Your response is a verbatim copy of the listing, stripped of its images.

____________________

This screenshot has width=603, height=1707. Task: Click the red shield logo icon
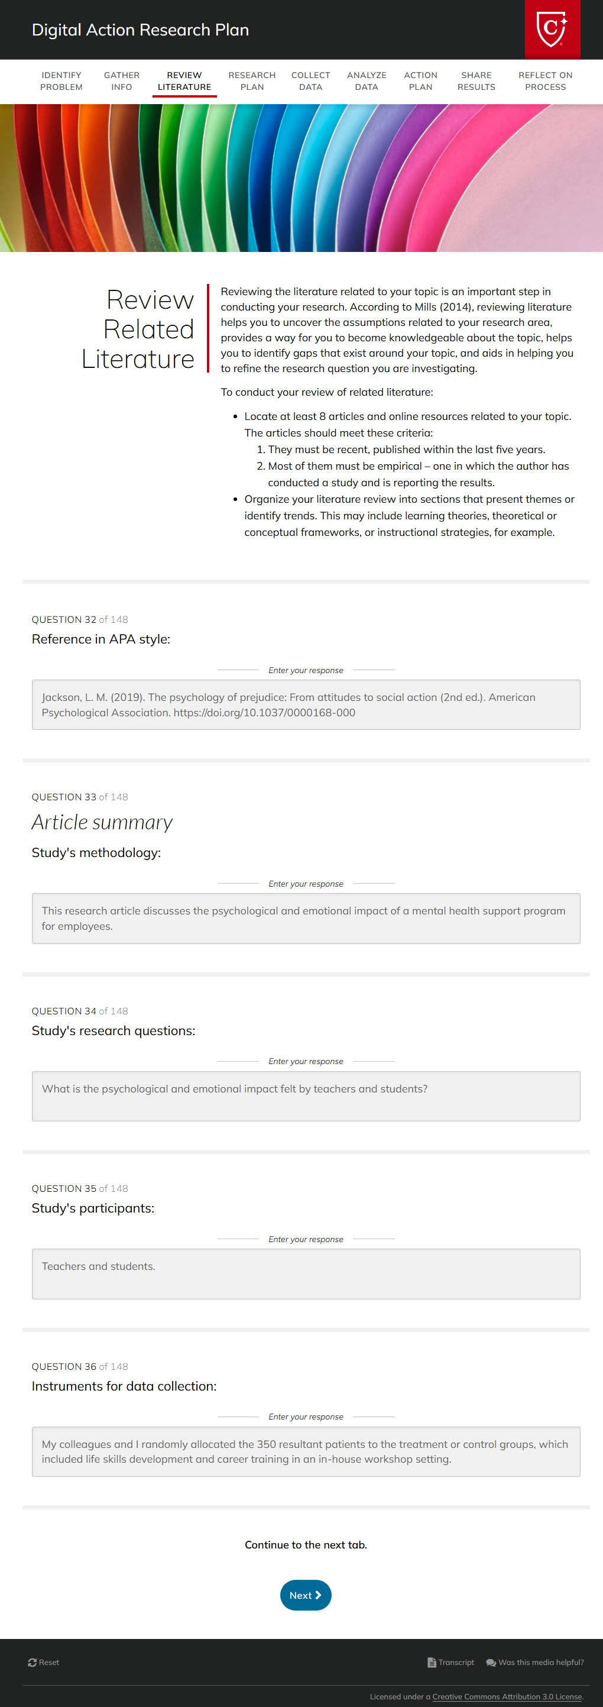(x=552, y=29)
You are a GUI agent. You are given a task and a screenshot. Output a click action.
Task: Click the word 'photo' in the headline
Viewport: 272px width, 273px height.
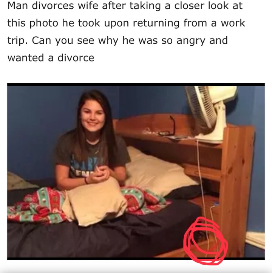point(44,23)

____________________

SOLUTION FOR THIS EXERCISE –
This screenshot has width=603, height=1707. Task: Click the red shield logo icon
(x=552, y=29)
You are a GUI agent. You are given a task and a screenshot. Output a click action.
Task: Click the word 'photo' in the headline
Viewport: 272px width, 273px height.
point(44,23)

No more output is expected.